== EXERCISE DATA ==

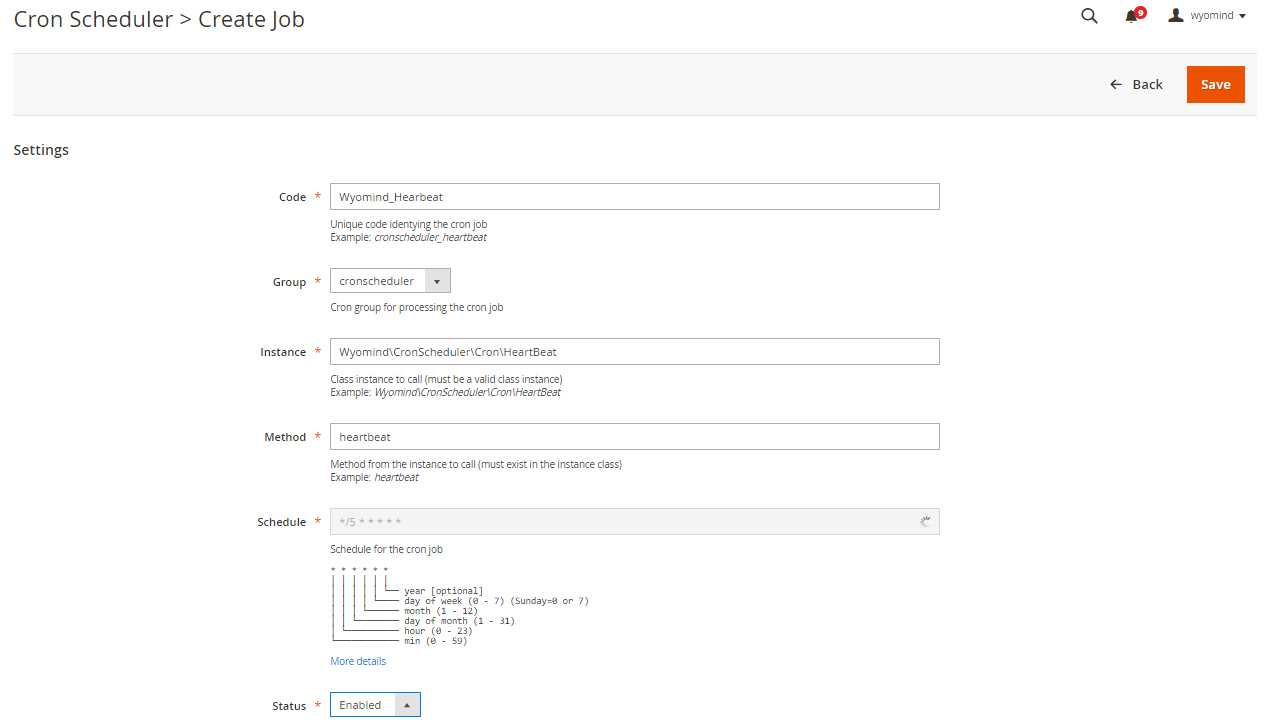This screenshot has height=720, width=1280.
Task: Open the More details link
Action: pyautogui.click(x=357, y=661)
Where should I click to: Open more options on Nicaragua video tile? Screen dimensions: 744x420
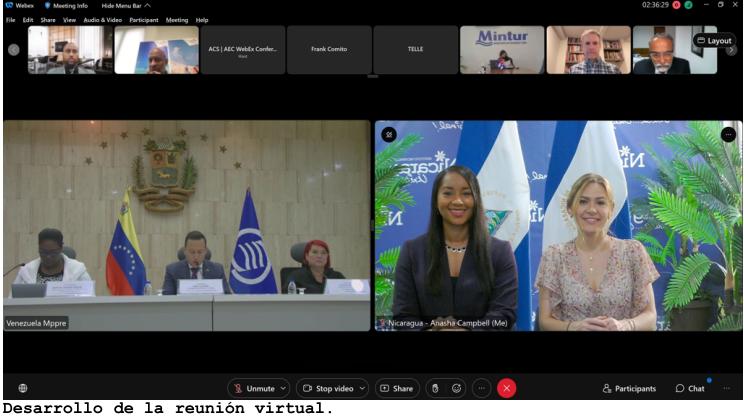pyautogui.click(x=728, y=134)
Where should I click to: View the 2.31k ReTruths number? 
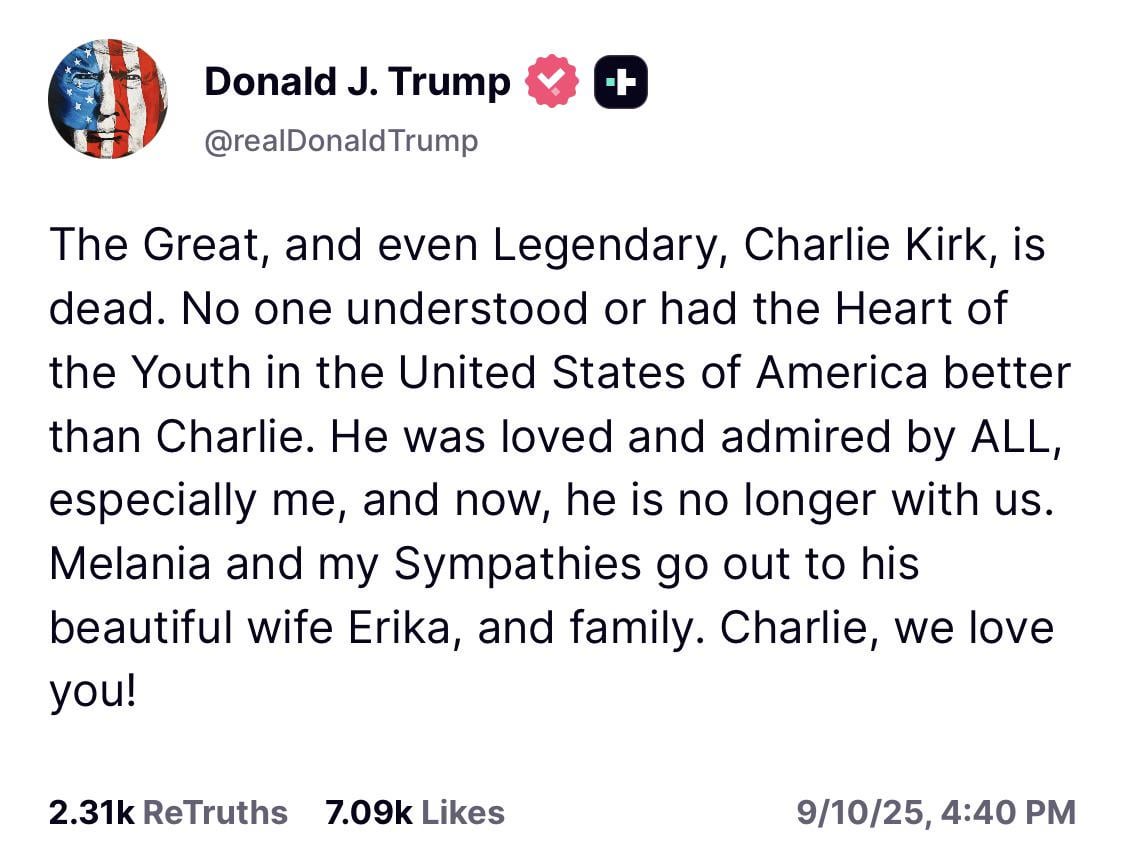click(91, 813)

===

EXERCISE INSTRUCTIONS:
Retype exactly the lines from the line containing "Where should I click to: View" through the end of the entries above, including both ends, and leave every picture out.

EXERCISE OUTPUT:
Where should I click to: View the 2.31k ReTruths number? 
click(91, 813)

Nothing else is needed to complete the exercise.